Nothing in this statute permits the defendant to present only some of the grounds upon which he or she argues the evidence should be suppressed and then later argue different grounds for the suppression at a later stage of the proceeding. K.S.A. 22-3216 indicates all of the grounds supporting the suppression of evidence must be raised in a motion to suppress prior to trial. Additionally, there is no support in K.S.A. 22-3216 to permit this court to entertain such a motion based on new factual grounds for the first time on appeal, and doing so would defeat the purpose of K.S.A. 22-3216.
Our view is consistent with the decision of another panel of this court in a somewhat analogous situation presented in State v.
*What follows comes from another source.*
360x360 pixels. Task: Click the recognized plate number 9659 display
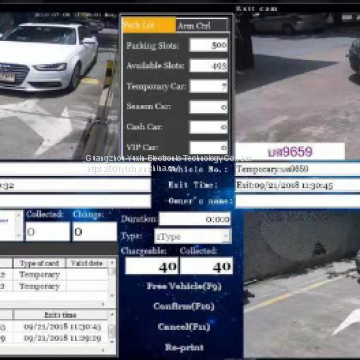click(x=290, y=152)
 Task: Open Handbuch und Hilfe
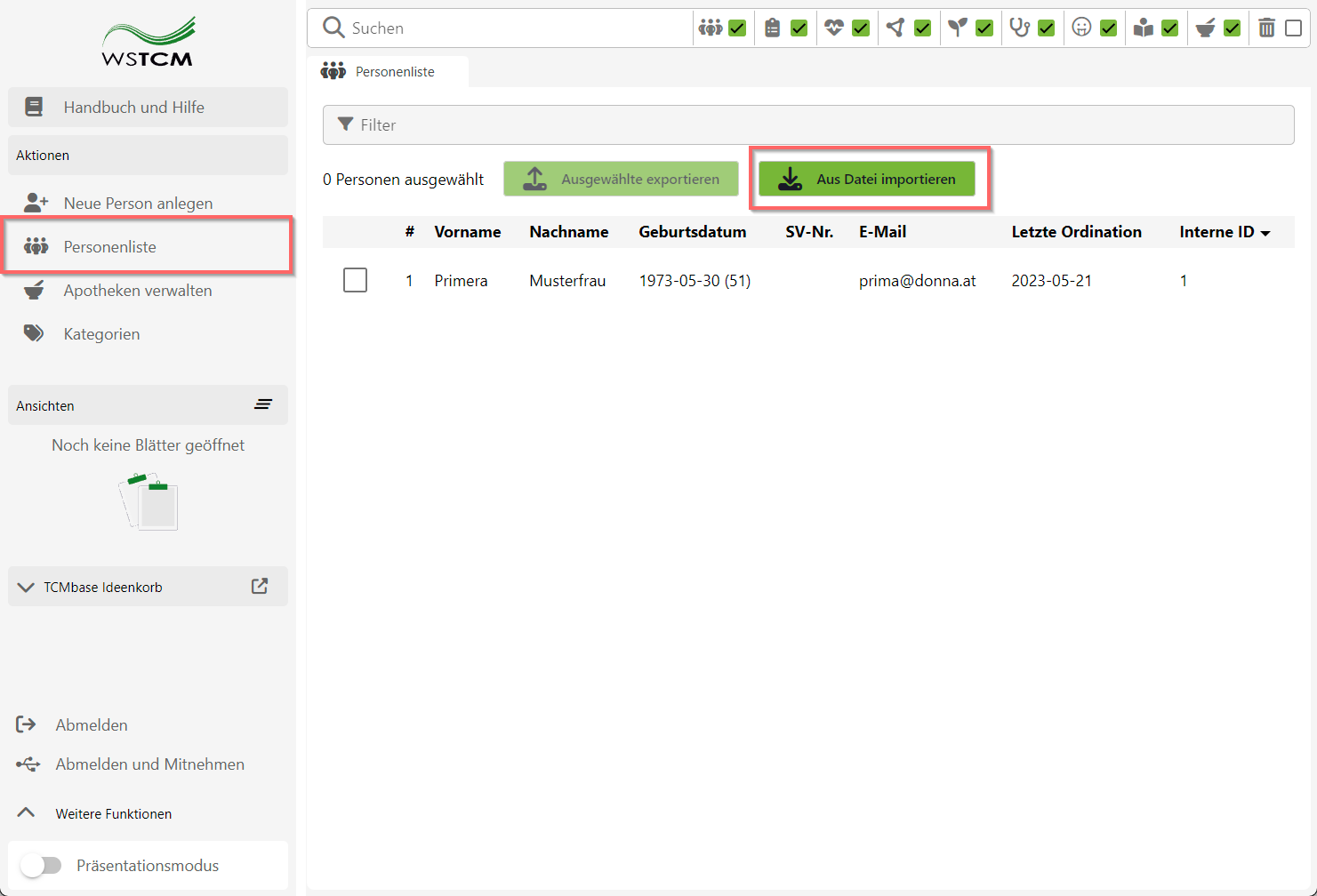click(x=133, y=108)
Snell, No. 115,478, 2017 WL 3001276, at *3 (Kan. App. 2017) (unpublished opinion), rev. denied 307 Kan. –––– (February 27, 2018). In that case, the defendant asserted a Miranda violation before the district court in support of his motion to suppress. Then, on appeal, the defendant argued that the officer lacked reasonable suspicion to support the stop. Disapproving of the defendant presenting piecemealed theories about the legality of the search or the detention, that panel explained:
“A motion to suppress can be filed by the defendant only pursuant to [K.S.A. 22-3215, the statute governing the suppression of a confession or admission]. ․ Nothing in the statute permits a defendant to state in a suppression motion only some of the grounds upon which it is claimed that the confession or admission is not admissible as evidence, then state different grounds in a subsequent proceeding in the same case. ․ Nothing in the statute permits us to entertain such a motion after trial for the first time on appeal. To allow a reopening of the question on the basis of a new legal theory to support or contest the admissibility of the evidence would defeat the purpose of this statute. Parties must present all arguments relative to the question of suppression when the issue of the admissibility of evidence is initially raised, either before or at trial as the statute requires.” 2017 WL 3001276, at *3.
McLarty's claim that the officer's actions were the direct cause of her failure to comply with K.S.A. 8-1530 is not properly before us.
Finally, because we have already found that the officer's stop of McLarty was justified as he had reasonable suspicion that McLarty had violated K.S.A. 8-1530, McLarty's additional claim that the officer's assessment of her speed was unsound and cannot provide justification for the stop is moot.